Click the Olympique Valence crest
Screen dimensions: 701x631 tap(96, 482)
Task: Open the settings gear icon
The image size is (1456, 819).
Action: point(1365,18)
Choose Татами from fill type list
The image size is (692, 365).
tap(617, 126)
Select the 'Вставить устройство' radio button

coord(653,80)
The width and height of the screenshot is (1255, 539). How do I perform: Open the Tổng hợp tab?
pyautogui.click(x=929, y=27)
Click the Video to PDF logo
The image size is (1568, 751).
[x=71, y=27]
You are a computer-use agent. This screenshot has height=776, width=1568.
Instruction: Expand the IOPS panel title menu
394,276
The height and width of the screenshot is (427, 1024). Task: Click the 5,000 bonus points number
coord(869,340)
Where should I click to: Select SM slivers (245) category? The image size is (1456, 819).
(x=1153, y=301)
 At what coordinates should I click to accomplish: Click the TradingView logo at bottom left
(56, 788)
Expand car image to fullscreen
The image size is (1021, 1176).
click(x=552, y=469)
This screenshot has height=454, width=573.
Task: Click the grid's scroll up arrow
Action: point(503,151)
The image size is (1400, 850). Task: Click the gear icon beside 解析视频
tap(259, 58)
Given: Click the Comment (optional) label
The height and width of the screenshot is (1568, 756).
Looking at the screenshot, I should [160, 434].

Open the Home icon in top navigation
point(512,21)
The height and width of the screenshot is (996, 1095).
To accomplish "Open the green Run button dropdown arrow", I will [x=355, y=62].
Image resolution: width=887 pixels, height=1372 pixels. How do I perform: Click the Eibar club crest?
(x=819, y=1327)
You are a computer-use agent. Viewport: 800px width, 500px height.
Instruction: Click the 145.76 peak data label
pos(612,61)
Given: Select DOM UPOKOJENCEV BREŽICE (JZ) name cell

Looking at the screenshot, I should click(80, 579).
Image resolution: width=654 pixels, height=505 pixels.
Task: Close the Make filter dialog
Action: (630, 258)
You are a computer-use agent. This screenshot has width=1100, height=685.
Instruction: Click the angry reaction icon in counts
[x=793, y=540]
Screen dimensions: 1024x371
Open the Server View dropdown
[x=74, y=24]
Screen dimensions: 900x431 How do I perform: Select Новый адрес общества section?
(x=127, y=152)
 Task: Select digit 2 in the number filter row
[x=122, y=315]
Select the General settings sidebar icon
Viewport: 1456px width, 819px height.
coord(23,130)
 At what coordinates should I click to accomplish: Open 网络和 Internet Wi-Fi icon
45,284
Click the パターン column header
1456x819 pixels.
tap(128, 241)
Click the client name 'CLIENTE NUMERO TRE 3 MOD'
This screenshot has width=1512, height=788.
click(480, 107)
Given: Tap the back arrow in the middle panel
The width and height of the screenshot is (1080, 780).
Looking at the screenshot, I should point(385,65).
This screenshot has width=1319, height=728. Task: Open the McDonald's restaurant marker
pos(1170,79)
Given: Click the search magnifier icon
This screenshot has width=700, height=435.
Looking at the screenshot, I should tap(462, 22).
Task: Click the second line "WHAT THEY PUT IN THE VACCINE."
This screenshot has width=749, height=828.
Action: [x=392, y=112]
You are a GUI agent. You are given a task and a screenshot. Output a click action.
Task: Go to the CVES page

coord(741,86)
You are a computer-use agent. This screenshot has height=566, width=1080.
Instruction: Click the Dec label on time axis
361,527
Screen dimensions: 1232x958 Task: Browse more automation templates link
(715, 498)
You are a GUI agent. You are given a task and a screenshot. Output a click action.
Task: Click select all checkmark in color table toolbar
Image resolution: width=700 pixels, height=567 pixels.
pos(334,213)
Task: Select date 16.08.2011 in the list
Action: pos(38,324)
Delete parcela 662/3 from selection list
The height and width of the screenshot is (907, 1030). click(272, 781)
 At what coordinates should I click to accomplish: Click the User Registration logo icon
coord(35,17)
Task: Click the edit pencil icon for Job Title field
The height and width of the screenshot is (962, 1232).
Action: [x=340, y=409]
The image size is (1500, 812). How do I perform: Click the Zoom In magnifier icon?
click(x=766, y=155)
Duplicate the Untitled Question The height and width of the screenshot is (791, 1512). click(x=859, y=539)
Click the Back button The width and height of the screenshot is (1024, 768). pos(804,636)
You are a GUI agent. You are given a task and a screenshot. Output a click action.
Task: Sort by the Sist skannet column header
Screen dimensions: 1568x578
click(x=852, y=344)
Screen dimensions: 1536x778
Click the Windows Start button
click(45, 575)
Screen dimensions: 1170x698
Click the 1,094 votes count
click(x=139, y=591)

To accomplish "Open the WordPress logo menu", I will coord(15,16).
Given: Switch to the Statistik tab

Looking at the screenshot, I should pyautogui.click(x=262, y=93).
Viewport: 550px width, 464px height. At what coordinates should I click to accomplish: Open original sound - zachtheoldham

+ + +

▶ **DESCRIPTION OF THE TASK**
Can you write out the listing again, switching every "The image size is" to "The screenshot size is" and leaving everything else untouched?

▶ **TASK RESULT**
Click the Olympique Valence crest
Screen dimensions: 701x631 tap(96, 482)
Task: Open the settings gear icon
The screenshot size is (1456, 819).
Action: point(1365,18)
Choose Татами from fill type list
The screenshot size is (692, 365).
tap(617, 126)
Select the 'Вставить устройство' radio button

coord(653,80)
The width and height of the screenshot is (1255, 539). How do I perform: Open the Tổng hợp tab?
pyautogui.click(x=929, y=27)
Click the Video to PDF logo
The screenshot size is (1568, 751).
[x=71, y=27]
You are a computer-use agent. This screenshot has height=776, width=1568.
Instruction: Expand the IOPS panel title menu
394,276
The height and width of the screenshot is (427, 1024). Task: Click the 5,000 bonus points number
coord(869,340)
Where should I click to: Select SM slivers (245) category? The screenshot size is (1456, 819).
(x=1153, y=301)
 At what coordinates should I click to accomplish: Click the TradingView logo at bottom left
(56, 788)
Expand car image to fullscreen
The screenshot size is (1021, 1176).
click(x=552, y=469)
This screenshot has height=454, width=573.
Task: Click the grid's scroll up arrow
Action: point(503,151)
The screenshot size is (1400, 850). Task: Click the gear icon beside 解析视频
tap(259, 58)
Given: Click the Comment (optional) label
The height and width of the screenshot is (1568, 756).
Looking at the screenshot, I should [160, 434].

Open the Home icon in top navigation
point(512,21)
The height and width of the screenshot is (996, 1095).
To accomplish "Open the green Run button dropdown arrow", I will [x=355, y=62].
Image resolution: width=887 pixels, height=1372 pixels. How do I perform: Click the Eibar club crest?
(x=819, y=1327)
You are a computer-use agent. Viewport: 800px width, 500px height.
Instruction: Click the 145.76 peak data label
pos(612,61)
Given: Select DOM UPOKOJENCEV BREŽICE (JZ) name cell

Looking at the screenshot, I should click(80, 579).
Image resolution: width=654 pixels, height=505 pixels.
Task: Close the Make filter dialog
Action: (630, 258)
You are a computer-use agent. This screenshot has width=1100, height=685.
Instruction: Click the angry reaction icon in counts
[x=793, y=540]
Screen dimensions: 1024x371
Open the Server View dropdown
[x=74, y=24]
Screen dimensions: 900x431 How do I perform: Select Новый адрес общества section?
(x=127, y=152)
 Task: Select digit 2 in the number filter row
[x=122, y=315]
Select the General settings sidebar icon
Viewport: 1456px width, 819px height.
coord(23,130)
 At what coordinates should I click to accomplish: Open 网络和 Internet Wi-Fi icon
45,284
Click the パターン column header
1456x819 pixels.
tap(128, 241)
Click the client name 'CLIENTE NUMERO TRE 3 MOD'
This screenshot has width=1512, height=788.
click(480, 107)
Given: Tap the back arrow in the middle panel
The width and height of the screenshot is (1080, 780).
Looking at the screenshot, I should point(385,65).
This screenshot has width=1319, height=728. Task: Open the McDonald's restaurant marker
pos(1170,79)
Given: Click the search magnifier icon
This screenshot has width=700, height=435.
Looking at the screenshot, I should tap(462, 22).
Task: Click the second line "WHAT THEY PUT IN THE VACCINE."
This screenshot has width=749, height=828.
Action: [x=392, y=112]
You are a GUI agent. You are given a task and a screenshot. Output a click action.
Task: Go to the CVES page

coord(741,86)
You are a computer-use agent. This screenshot has height=566, width=1080.
Instruction: Click the Dec label on time axis
361,527
Screen dimensions: 1232x958 Task: Browse more automation templates link
(715, 498)
You are a GUI agent. You are given a task and a screenshot. Output a click action.
Task: Click select all checkmark in color table toolbar
Image resolution: width=700 pixels, height=567 pixels.
pos(334,213)
Task: Select date 16.08.2011 in the list
Action: pos(38,324)
Delete parcela 662/3 from selection list
The height and width of the screenshot is (907, 1030). click(272, 781)
 At what coordinates should I click to accomplish: Click the User Registration logo icon
coord(35,17)
Task: Click the edit pencil icon for Job Title field
The height and width of the screenshot is (962, 1232).
Action: [x=340, y=409]
The screenshot size is (1500, 812). How do I perform: Click the Zoom In magnifier icon?
click(x=766, y=155)
Duplicate the Untitled Question The height and width of the screenshot is (791, 1512). click(x=859, y=539)
Click the Back button The width and height of the screenshot is (1024, 768). pos(804,636)
You are a GUI agent. You are given a task and a screenshot. Output a click action.
Task: Sort by the Sist skannet column header
Screen dimensions: 1568x578
click(x=852, y=344)
Screen dimensions: 1536x778
Click the Windows Start button
click(45, 575)
Screen dimensions: 1170x698
Click the 1,094 votes count
click(x=139, y=591)

To accomplish "Open the WordPress logo menu", I will coord(15,16).
Given: Switch to the Statistik tab

Looking at the screenshot, I should pyautogui.click(x=262, y=93).
Viewport: 550px width, 464px height. At what coordinates should I click to accomplish: Open original sound - zachtheoldham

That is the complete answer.